(Reading passage Opens)

Further this Court stated at page 881 of 232 N. E. 2d:
“In summation, it may be said that while the prosecution has presented circumstance upon circumstance pointing in varying degrees to the probability of the appellant’s guilt, still there are many notable voids in its case — too many to be ignored. The reasonable hypotheses of the appellant’s innocence remain infinite in number on the basis of the record before us. ... A verdict based merely upon suspicion, opportunity, probability, conjecture, speculation, and unreasonable inferences of guilt gleaned from the vague .circumstances in the record of the evidence before us cannot be upheld. . . .”
The case at bar does not conflict with the Mcmlove standard that the evidence must be of such conclusive and persuasive force that it points surely to guilt and excludes every reasonable hypothesis of innocence. Had there been testimony by a competent witness to identify the defendant as the man he saw kill the deceased and throw his body into a canal, there can be no doubt that the conviction would be upheld. Such identification would supply evidence which would in fact exclude every reasonable hypothesis of guilt. There is such evidence in the case at bar. The voids in evidence which forced the inferences and conjectures of
The evidence here amounts to more than a “suspicion” or a “scintilla.” Baker v. State (1956), 236 Ind. 55, 138 N. E. 2d 641. In examining other cases reversed for insufficiency of evidence, we find an absence of the type of competent evidence present in the case at bar. Riggs v. State (1957), 237 Ind. 629, 147 N. E. 2d 579; Shelby v. State (1950), 229 Ind. 186, 96 N. E. 2d 340; Penn v. State (1957), 237 Ind. 374, 146 N. E. 2d 240.
Burger’s identification in this case was corroborated by other witnesses, thus eliminating the problem of this Court’s reluctance to affirm a conviction based on the uncorroborated testimony of one witness. Penn v. State, supra.
It was the trial court and the jury which had before it the witnesses and evidence and thereon made a finding of guilty. This Court, sitting without the benefit of the trial court’s facilities and opportunities, can only reverse its finding if it appears that as a matter of law an element of the offense was not established beyond a reasonable doubt. It is an inescapable fact that the record before us reveals that the jury was-presented with competent evidence that Burger accurately identified the cattle as his own, which were stolen from him and which the Appellant sold. This, together with the other evidence concerning the manner in which the Appellant sold the cattle, precludes this Court from reversing the jury’s finding.
Judgment affirmed.
Rehearing
ON PETITION FOR REHEARING
The only issue in appellant’s petition for rehearing that was not considered and decided in the original opinion is whether appellant has a right to oral argument
“While it is true that, when an appeal is afforded to an accused, certain essentials attach to the appellate procedure, it has never been required that one such essential be oral argument. It has been the experience of this court that oral argument has proved helpful or decisive only when the issues were too .complex to be adequately covered in a written brief. In the instant case we feel the briefs adequately and completely articulate the issue involved in this appeal.”
On the authority of that case we deny rehearing.
Note. — Reported in 239 N. E. 2d 605. Rehearing reported in 244 N. E. 2d 649.

(Reading passage Closes)

## Exercise requirements
Reproduce the part of the court opinion that starts at the words "It was the trial" and stops after "the jury’s finding.". Rely on the court opinion alone.

(Stored data Opens)

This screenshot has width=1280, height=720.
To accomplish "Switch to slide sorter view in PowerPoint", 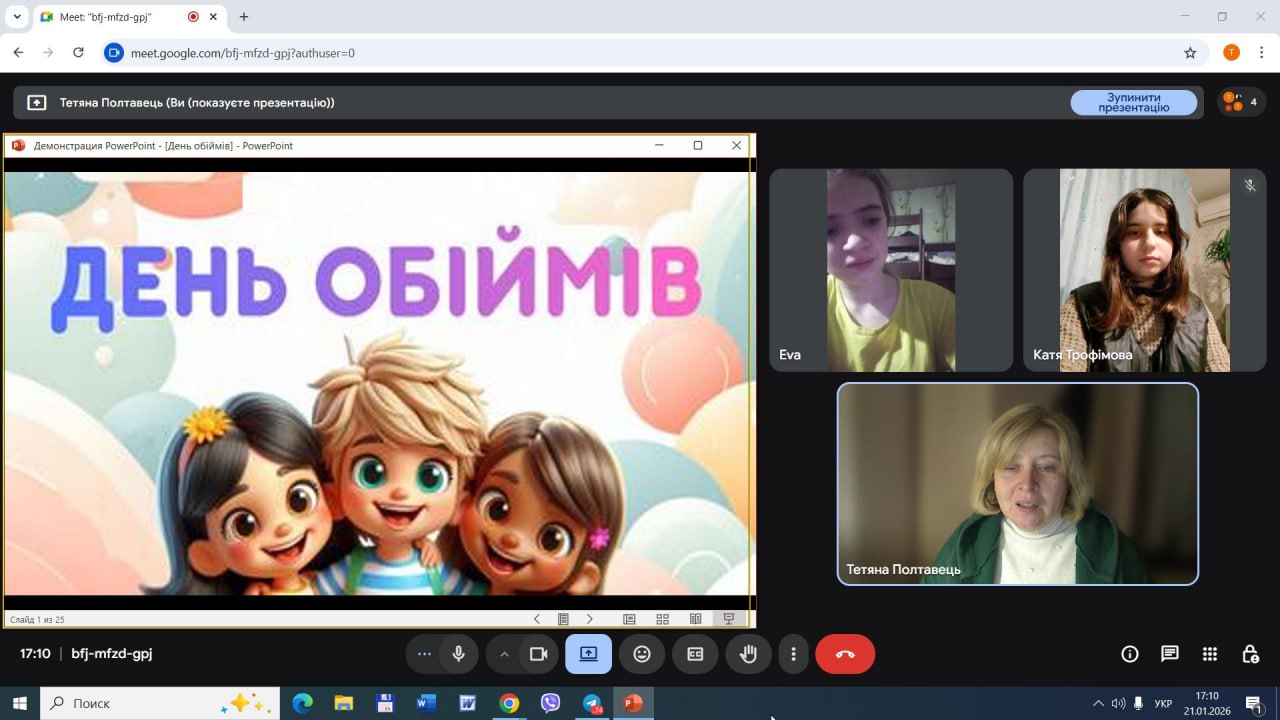I will [662, 619].
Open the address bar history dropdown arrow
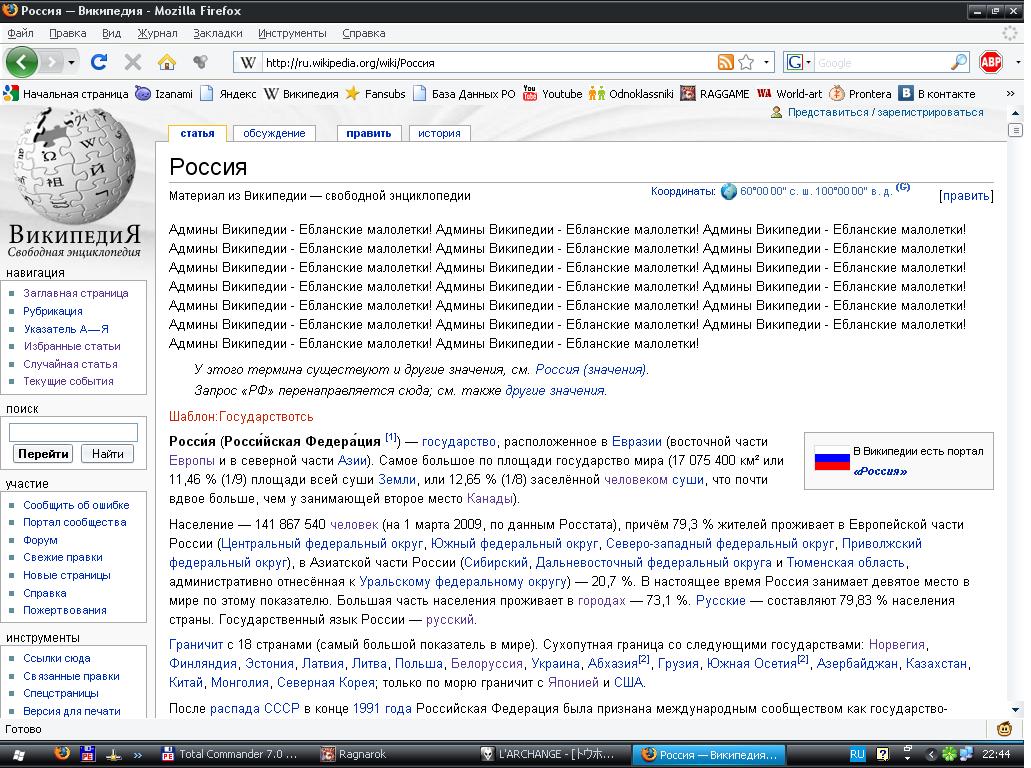The width and height of the screenshot is (1031, 768). (767, 62)
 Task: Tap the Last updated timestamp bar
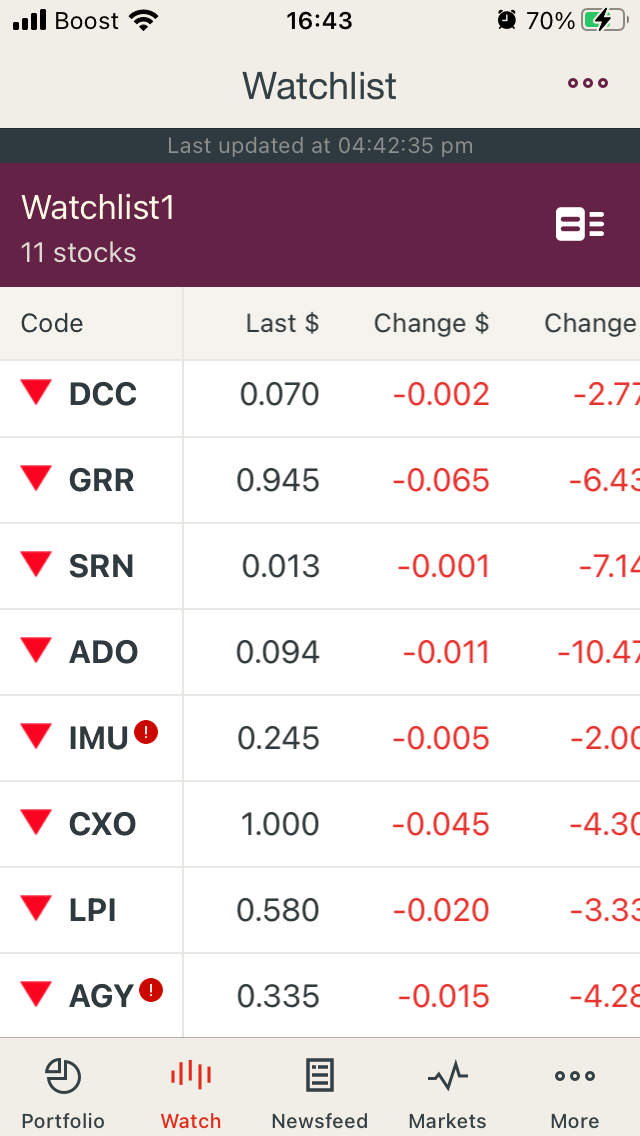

(Stored data Closes)

## Task solution
It was the trial court and the jury which had before it the witnesses and evidence and thereon made a finding of guilty. This Court, sitting without the benefit of the trial court’s facilities and opportunities, can only reverse its finding if it appears that as a matter of law an element of the offense was not established beyond a reasonable doubt. It is an inescapable fact that the record before us reveals that the jury was-presented with competent evidence that Burger accurately identified the cattle as his own, which were stolen from him and which the Appellant sold. This, together with the other evidence concerning the manner in which the Appellant sold the cattle, precludes this Court from reversing the jury’s finding.